Rosé di Regaleali (Sicily) - The world owes Italian wine importer Leonardo LoCascio a debt of gratitude for discovering this perennial winner and bringing it to America. Made from indigenous Sicilian grapes, this is always a completely dry rosy colored wine, and its juicy, fleshy, mouth-watering flavors allow it to cross all kinds of food barriers. Red barbecued chicken is a no-brainer; so is meatloaf in an herby, mushroomy or tomato-laced gravy, or anything pink like salmon or half-rare tuna
Robert Sinskey, Carneros Vin Gris of Pinot Noir (Napa Valley, California - Although very little of this precious fluid is made each year, I was pleased to discover (during a meeting with Rob Sinskey last year) that this full fledged Biodynamic© winery is determined to keep this wine in its portfolio.

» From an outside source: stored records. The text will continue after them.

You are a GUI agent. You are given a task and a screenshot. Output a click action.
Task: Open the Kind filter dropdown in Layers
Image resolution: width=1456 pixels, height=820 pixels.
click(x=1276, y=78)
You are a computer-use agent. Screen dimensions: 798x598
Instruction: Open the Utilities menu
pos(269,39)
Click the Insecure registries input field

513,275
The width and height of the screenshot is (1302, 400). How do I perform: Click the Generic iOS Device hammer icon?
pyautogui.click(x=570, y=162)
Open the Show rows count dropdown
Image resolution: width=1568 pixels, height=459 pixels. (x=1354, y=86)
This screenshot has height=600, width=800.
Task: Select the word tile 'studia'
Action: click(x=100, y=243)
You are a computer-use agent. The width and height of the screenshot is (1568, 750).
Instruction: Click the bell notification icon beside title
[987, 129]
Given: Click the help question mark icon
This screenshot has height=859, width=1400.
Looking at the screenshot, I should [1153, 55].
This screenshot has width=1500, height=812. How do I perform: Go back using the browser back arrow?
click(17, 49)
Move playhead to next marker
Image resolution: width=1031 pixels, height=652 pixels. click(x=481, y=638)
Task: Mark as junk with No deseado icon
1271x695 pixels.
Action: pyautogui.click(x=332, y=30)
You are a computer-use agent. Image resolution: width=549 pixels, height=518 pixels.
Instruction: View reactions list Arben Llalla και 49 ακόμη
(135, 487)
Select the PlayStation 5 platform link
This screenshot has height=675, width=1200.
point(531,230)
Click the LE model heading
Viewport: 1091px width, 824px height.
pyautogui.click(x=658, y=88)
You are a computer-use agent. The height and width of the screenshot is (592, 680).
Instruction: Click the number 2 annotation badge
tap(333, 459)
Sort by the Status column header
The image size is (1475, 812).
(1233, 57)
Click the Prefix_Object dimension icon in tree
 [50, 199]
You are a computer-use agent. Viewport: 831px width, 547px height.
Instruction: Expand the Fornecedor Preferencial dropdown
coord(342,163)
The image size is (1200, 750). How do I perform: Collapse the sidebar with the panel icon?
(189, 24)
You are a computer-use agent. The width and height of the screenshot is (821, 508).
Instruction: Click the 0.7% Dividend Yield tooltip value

Especially since this is this is as refined as a pink wine gets, yet always more exuberant than the occasional sightings of Marsannay rosés (also made from pinot noir) coming out of Burgundy each year. Speaking of which, whenever you find a recent vintage of French rosé from Marsannay, Chinon (made from cabernet franc) or Cassis (primarily from grenache), praise the lord and buy the bottle; and I would spend more time talking about such delicacies if their supply in the U.S. were more consistent. Typically, the Sinskey vin gris is very pale in color, bone dry, lithe, delicate, and bursting with fragrant, red fruit with rose hip tea-like suggestions: not something you have to think twice about with summer pastas in fresh herbed marinara or cold shrimp with sweet-spicy cocktail sauces; and although it's not exactly everyday (unless you live in Plan du Castellet like Mr. Lynch), some duck confit, cornichons and olive oil drizzled rockette would be nice.
The iconic Kermit Lynch (Berkeley, 2009)
Château de Trinquevedel, Tavel Rosé (Rhône Valley, France) - Imported by Kermit Lynch, this is the richest French rosé I know; firmly dry, yet effusively fruity, giving deep, full, lip smacking flavors just hinting at wet stones and green leafy herbs. Wines like this easily handle grilled chicken, roast turkey, squab, pigeon, and any game bird, especially with generous sides of squash and root vegetables.
Domaine Tempier, Bandol Rosé (Provence, France) - Also associated with Kermit Lynch, and produced by the Peyraud family, who has inspired legions of American gastronomes like Richard Olney and Alice Waters. Yet this is pink wine, not the stuff of royalty. What you will always find in Domaine Tempier’s rosé is something remarkably fresh, flowing, bone dry yet forwardly fruity – the essence of miniature sweet strawberries rolling across the tongue – finishing with a soft, stony smoothness. If you think ”Provence” when you pop a Tempier – ravioli and ragout, salt cod (or brandade) and anchovy, pesto and aioli, ratatouille and bouillabaisse, chicken with 40 cloves of garlic, etc. – you really can’t go wrong. In a pinch, Château de Pibarnon also makes an excellent Bandol Rosé – even dryer and firmer than the Domaine Tempier’s, but no less soulful.